Por Yudio Cruz
¿Por qué los literatos peruanos prefieren escribir poemas antes que novelas?, le habrían preguntado cierta vez a Mario Vargas Llosa. Porque son unos flojos, habría sido su respuesta. Si la opinión del Nóbel fuese cierta, nuestra región sería la capital del ocio. Y es que de cada diez escribientes altiplánicos, nueve por lo menos emborronan versos. No en balde se dice que en Puno todos son poetas mientras no demuestren lo contrario.
Así, la literatura puneña está copada, si no infestada, de rapsodas. A tal punto que fue necesario “importar” un narrador nato desde Abancay -Feliciano Padilla- para que el nombre de Puno figure mal que bien en los premios Copé y las antologías del cuento peruano. Claro que después emegerían del lago otros cuentistas de valía como Elard Serruto, Adrián Cáceres, Christian Reinoso, Javier Núñez, etc. Tarde nos enteraríamos que un tal Carlos Calderón Fajardo, narrador de talla internacional, había nacido en Juliaca.
En poesía, como ya se dijo, nos sobran los nombres y los versos. De buenas a primeras esta inflación poemática parecería un motivo más para ensalzar a la ciudad del lago. Pero si apartáramos la maleza del jardín, quedarían a lo mucho una decena de poetas: Oquendo de Amat, Alejandro Peralta y Alberto Mostajo; Omar Aramayo, Efraín Miranda y Vladimir Herrera; Alfredo Herrera, Luis Rodríguez…y otros que no consignamos por falta de espacio.
Después del clímax vanguardista (Oquendo, Peralta, etc.), la lírica puneña reflota en los 60 con la célebre Promoción Intelectual Carlos Oquendo de Amat integrada, entre otros, por Omar Aramayo, Percy Zaga, Gloria Mendoza, José Luis Ayala. Luego vendrán los vates de los 80: Alfredo Herrera, Boris Espezúa, Lolo Palza, etc. En los 90 se hablará de una prolífica “generación de fin de siglo”: Simón Rodríguez, Wálter Paz, Gabriel Apaza, Fidel Mendoza, Edwin Ticona, Luis Pacho, Darwin Bedoya, Edy Sayritúpac, Luis Rodríguez, entre otros… ¿Y después de los 90?
Fueron Darwin Bedoya y Luis Pacho los primeros en hablar -o sugerir la idea- de una flamante camada poética distinta a la de ellos. La denominaron “generación del post-2000”. Empero, según Bedoya, estos novísimos estaban en la calle pues sólo habían perpetrado “versos huérfanos de toda arte poética”. Pacho estaba de acuerdo. Para él, la tradición poética puneña había concluido con la generación de fin de siglo; no obstante, de entre los novatos había que rescatar a los menos malos: Velásquez, Talavera, Ticona y Huamán.
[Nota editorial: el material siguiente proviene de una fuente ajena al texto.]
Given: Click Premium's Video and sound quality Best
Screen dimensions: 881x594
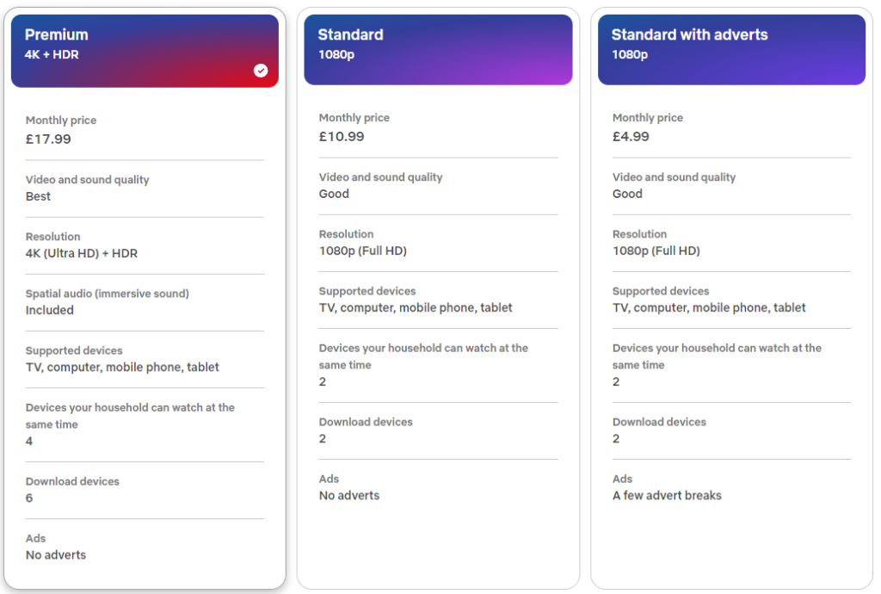Looking at the screenshot, I should [38, 196].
La reacción de los aludidos no se hizo esperar. La conclusión de que todos los novísimos son malísimos es apresurada, se alegaba. Hasta se habló de “estos cinco”: Incacutipa, Ligue, Quispe, Huamán y Cruz. Craso error. Al presente, de los “cinco esos”, cuatro por lo menos perdieron la brújula. La desbandada de esta fallida generación poética era fácilmente previsible y sus apologistas no quisimos darnos por enterados.
Pacho y Bedoya estaban en lo cierto. Finalmente el tiempo les dio la razón. Huelga decir que la poesía del post-2000 está a leguas de la poesía de fin de siglo. Ninguno de los otrora novísimos puede parangonarse con los mejores exponentes de los 90. No hay entre aquéllos un Simón Rodríguez, un Darwin Bedoya, un Luis Rodríguez. Las posibilidades de que eso ocurra son cada vez más remotas.
“Generación perdida” denominó recientemente Bedoya a ese puñado de ex jóvenes, nacidos entre fines del 70 e inicios del 80, que hace un lustro o más pugnaban por pegarla de novísimos vates de la lírica altiplánica. Remedos estériles, innovación nula, carencia de nuevos referentes, producción nimia y baladí, etc., etc., son las taras achacables a los integrantes de la primera hornada del post-2000. ¿Qué otra cosa se puede esperar de quienes (ya) no leen poesía, creen que la bohemia lo es todo, garrapatean cuartillas -en el mejor de los casos- una vez al mes, y ni siquiera manejan aceptablemente la gramática? En sus vidas la poesía significó apenas un efímero arrebato post adolescente.
Este balance no es gratuito ni peca de ampuloso. Es tan pobrísimo el papel que hasta el momento jugaron los susodichos -mejor olvidemos sus nombres- que el mote (“generación perdida”) les calza como epitafio a nicho.